March 4, 2011
Parking the cherry picker
Someone parked their cherry picker in the Monash University carpark. Monash Uni is full of vigilant park inspectors. I wonder if this picker would ever get a ticket?
| Coconut Joan
No compunctions about eating dessert first |
Someone parked their cherry picker in the Monash University carpark. Monash Uni is full of vigilant park inspectors. I wonder if this picker would ever get a ticket?
I was second in the queue to pick up my photos from the Kmart photo lab.
A young man was making pleasant conversation as he packaged up the lady’s wedding photos.
‘There you go,’ he said and handed over the photos and the receipt.
‘Great, thanks, bye,’ said the lady. I stepped forward as she turned away. She had gotten five metres away when the young Kmart employee called her back.

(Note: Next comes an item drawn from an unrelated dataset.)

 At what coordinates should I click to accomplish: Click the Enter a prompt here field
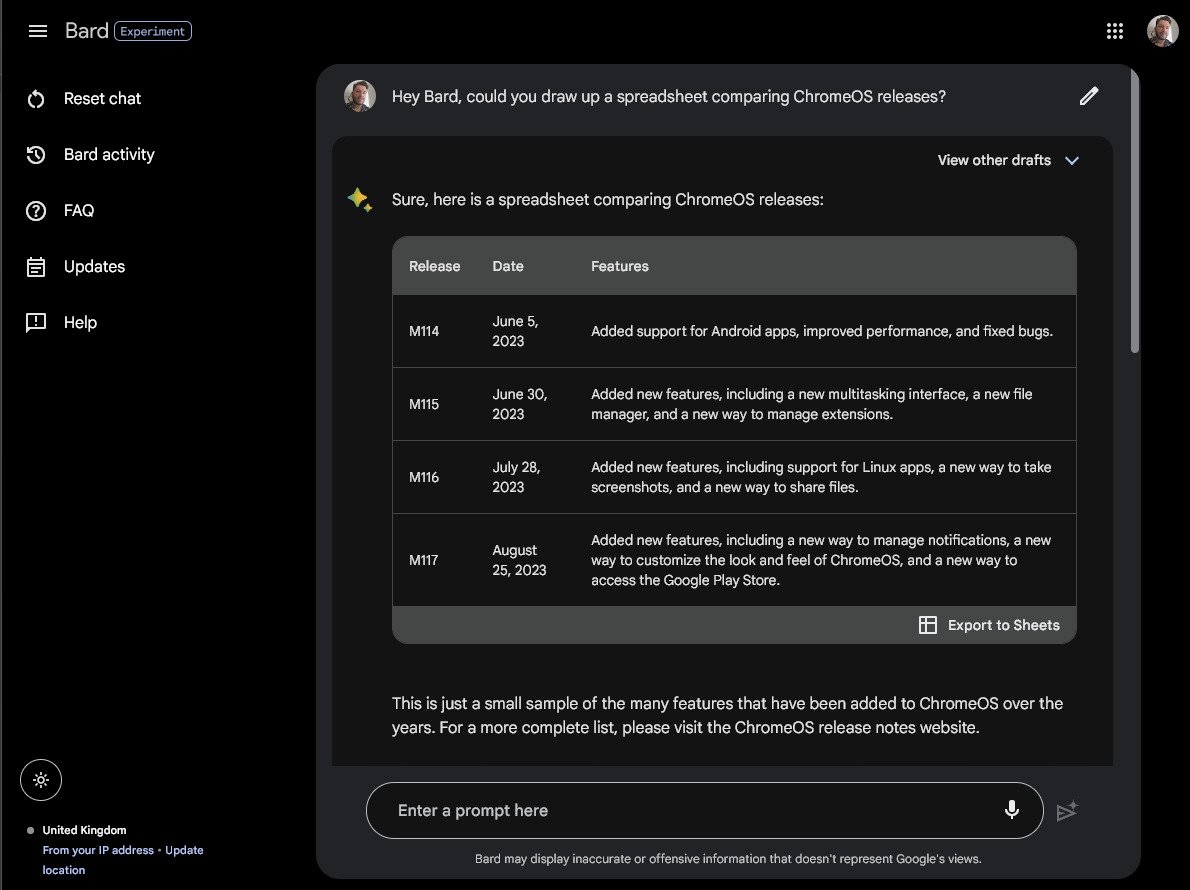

‘Excuse me! I forgot to give you change.’
He took the a five cent coin out of the cash register and pushed it across the counter to her.
‘Don’t spend it all at once,’ he advised her gravely.
A pair of teenagers were loitering on the ground floor balcony of a Council estate. As I walked past, I heard, ‘WHOOOA! HEARTBURN!’
His friend said, ‘What do heartburn feels like?’
‘Feels like my heart is on FIRE!’
It was 8pm. I was walking home when I met a fox coming towards me on the footpath. We stopped and looked at each other.
He was long and red, pointy ears, pointy nose. His tail was very long.
We looked at each other for about thirty seconds. Then the fox casually, confidently left the footpath and climbed up the steps to one of the neighbouring Council flats.
My boss and I were on our way to an interview, walking the 15 minutes from the station to the meeting offices. We were crossing the street, about to slip behind a car stopping at the stop line when the car exploded in a shower of glass.
With one more step, we would have been rained with glass. Shocked, we saw a metal railing pushing out of the newly destroyed back window of the car. It looked like a lawnmower push handle. The mower must have reversed into the the window with the sudden stop of the car at the intersection.
‘What’s that madwoman doing?’ Jonathan exclaimed as the car drove off. It left behind mass of glass on the road.
After the next block, we saw that the woman had pulled into the side street. She was trying and failing to break off protruding shards of window glass.
I heard a funny thing on TV. It was an ad for an air freshener. It said, ‘Aren’t you disappointed when you stop noticing your air freshener? Introducing our new product, which releases a new scent every twenty minutes. Awaken your nosebuds!’
Nosebuds. What a mental image.
As Vera pointed out, it should be smellbuds.
I like looking at groups of girls.
Please don’t think the worst (or the best, depending on your point of view). What interests me is the way they dress. Time and time again, I find that girls dress like each other.
It seems to me that the girls don’t realise this. They probably think they’ve made their own fashion decisions. ‘After all, I’m wearing teal with white polka dots, and she’s wearing dark grey.’
‘Ah,’ I think, ‘but you’re both wearing dresses with belted waists and that go just above the knee. Same shoulder pads, same sleeves.’ Those were the two girls I saw today on Camden High Street.
Last weekend on the way to the post office, I walked behind a trio of girls. The two on the left wore light summer (different coloured) shirts over long dark shorts. Although their sandals had different details (flowers on one, gold rings on the other), both were flat heeled and strappy. The two girls even had the same type of over-the-shoulder handbag — puffy black bags with shiny chain straps.
The third girl was interesting. She was different. While the other two had high pony tails, she wore her hair short. Her handbag was big and pink — practical but stylish in its own way. She wore a dress.
She seemed to be her own person. I admired this.
But who knows? Maybe the three of them were on their way to meet a short-haired friend in a dress holding a big practical yet stylish handbag.
I heard a skid, then a loud thud, angry car horns, and three different sirens.
There is a big smash at the intersection near my flat.
Now there is an ambulance and a crumpled red car parked on our curb. It is flashing blue into my bedroom window as I am trying to sleep.
Around 7:30 AM, I thought I heard the clip clop of horses. I crossed my bedroom and looked outside to see a herd of horses walking on the large road in front of my flat.
There were about thirty of them in neat rows of three. The horse in the middle of each row carried a police person, who also held the reins for the horses either side of him or her. All the horses were brown.
I watched for the minute that it took to get across the main intersection. The ‘clip clop clip clop’ is a lovely sound in the morning.
I have since seen this early morning parade of horses another two times. It seems to happen around once a month.